While construction of a new wing of our radiology department is underway, most of my Consultant Radiologist colleagues have been temporarily relocated to a quiet out-of-the-way corridor elsewhere in the hospital, until our new offices are ready for occupancy. Their new corridor is accessible through a door with a key-pad lock, and their move there initiated a conversation about whether access to the corridor for referrers, radiographers and other colleagues should be by swipe-card or key-code.Footnote 1

This led to me think about the visibility and accessibility of radiologists, attributes which have waxed and waned over time.

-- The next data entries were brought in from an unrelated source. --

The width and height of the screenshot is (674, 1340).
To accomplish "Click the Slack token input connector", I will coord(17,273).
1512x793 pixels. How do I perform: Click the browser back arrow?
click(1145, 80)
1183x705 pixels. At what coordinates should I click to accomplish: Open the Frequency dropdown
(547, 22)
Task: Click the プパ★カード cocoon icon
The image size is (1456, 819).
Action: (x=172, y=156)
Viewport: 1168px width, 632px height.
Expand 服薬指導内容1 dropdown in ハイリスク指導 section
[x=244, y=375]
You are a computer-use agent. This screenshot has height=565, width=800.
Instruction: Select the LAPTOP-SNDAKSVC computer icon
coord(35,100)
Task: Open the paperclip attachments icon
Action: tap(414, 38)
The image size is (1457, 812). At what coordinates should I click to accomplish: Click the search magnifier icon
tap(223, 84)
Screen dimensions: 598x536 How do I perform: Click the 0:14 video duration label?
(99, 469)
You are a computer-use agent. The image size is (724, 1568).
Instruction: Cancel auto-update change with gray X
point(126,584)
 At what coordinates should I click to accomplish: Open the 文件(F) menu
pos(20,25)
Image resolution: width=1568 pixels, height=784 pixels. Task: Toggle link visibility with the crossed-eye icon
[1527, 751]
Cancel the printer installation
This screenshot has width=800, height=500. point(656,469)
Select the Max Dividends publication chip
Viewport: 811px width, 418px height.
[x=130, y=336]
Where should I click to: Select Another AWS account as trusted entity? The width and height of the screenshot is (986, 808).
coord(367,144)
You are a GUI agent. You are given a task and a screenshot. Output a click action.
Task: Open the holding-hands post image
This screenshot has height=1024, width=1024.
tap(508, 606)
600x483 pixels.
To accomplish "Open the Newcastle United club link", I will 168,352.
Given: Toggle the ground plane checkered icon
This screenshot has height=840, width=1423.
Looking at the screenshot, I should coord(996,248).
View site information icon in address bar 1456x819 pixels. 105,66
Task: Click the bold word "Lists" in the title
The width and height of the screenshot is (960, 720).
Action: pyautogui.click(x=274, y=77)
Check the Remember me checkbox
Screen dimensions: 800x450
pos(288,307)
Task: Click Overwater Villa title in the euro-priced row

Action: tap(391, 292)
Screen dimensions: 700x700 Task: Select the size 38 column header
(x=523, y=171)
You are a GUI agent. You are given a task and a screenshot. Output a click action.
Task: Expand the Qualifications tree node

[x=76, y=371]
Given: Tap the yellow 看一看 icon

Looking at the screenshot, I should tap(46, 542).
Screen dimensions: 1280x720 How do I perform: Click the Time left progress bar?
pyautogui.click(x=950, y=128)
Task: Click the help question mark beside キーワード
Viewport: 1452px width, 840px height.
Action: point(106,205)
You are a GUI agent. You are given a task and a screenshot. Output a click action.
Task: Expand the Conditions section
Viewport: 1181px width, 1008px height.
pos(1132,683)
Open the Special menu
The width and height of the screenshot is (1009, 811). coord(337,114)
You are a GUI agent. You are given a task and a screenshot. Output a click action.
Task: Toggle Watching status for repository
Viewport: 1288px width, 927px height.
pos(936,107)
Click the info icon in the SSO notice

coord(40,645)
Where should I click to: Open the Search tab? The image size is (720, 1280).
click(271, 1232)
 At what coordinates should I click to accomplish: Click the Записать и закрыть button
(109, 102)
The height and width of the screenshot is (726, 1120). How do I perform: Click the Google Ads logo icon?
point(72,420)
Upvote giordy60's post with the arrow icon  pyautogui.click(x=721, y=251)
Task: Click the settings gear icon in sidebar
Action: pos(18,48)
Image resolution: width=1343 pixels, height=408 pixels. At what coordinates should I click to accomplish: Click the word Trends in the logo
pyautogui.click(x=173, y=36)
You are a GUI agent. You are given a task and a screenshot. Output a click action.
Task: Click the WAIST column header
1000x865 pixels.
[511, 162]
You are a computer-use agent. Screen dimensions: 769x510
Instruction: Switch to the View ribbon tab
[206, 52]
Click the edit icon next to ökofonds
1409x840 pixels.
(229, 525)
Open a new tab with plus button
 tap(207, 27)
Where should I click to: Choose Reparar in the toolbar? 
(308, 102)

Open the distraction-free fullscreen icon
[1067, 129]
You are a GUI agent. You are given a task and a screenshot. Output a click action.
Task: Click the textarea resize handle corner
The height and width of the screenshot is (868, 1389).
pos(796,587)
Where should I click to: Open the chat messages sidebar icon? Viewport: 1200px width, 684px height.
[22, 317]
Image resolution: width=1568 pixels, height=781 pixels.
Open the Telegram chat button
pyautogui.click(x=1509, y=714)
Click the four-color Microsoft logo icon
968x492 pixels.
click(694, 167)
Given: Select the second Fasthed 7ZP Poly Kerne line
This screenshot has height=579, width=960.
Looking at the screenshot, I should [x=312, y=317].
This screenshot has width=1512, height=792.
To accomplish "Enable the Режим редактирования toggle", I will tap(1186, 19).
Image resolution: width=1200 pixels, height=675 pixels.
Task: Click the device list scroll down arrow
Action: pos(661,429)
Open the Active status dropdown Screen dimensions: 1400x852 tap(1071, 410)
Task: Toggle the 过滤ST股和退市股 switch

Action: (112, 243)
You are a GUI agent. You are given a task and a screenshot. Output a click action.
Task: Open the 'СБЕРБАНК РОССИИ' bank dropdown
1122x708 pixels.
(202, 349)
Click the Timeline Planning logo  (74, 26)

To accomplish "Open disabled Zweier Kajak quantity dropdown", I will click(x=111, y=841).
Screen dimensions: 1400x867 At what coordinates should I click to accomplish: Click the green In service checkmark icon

Diagnostic radiologists (and some other specialists) have sometimes been considered “peripheral” to clinical care. We have not traditionally been responsible for directly managing our own patients. In some ways, we have been viewed as “the doctor’s doctor”, providing information and direction to those who make the clinical decisions concerning their patients. Some radiologists may like it this way, enjoying the benefits of contributing to patient welfare, without what can be seen as the messy downsides of having to interact directly with patients as individuals.

Despite these misperceptions, radiology as a specialty has succeeded in establishing our importance in healthcare. The increasing power of our tools, our ability to use those tools to detect and diagnose disease, and the development of Interventional Radiology have all increased direct involvement of radiologists in patient care, increasing our visibility to patients and referring colleagues. Multi-disciplinary team meetings (MDMs) have moved radiologists to a central role in contributing to clinical decision-making. In many ways, the understanding of our role in adding value to healthcare is now at its highest level ever [1, 2].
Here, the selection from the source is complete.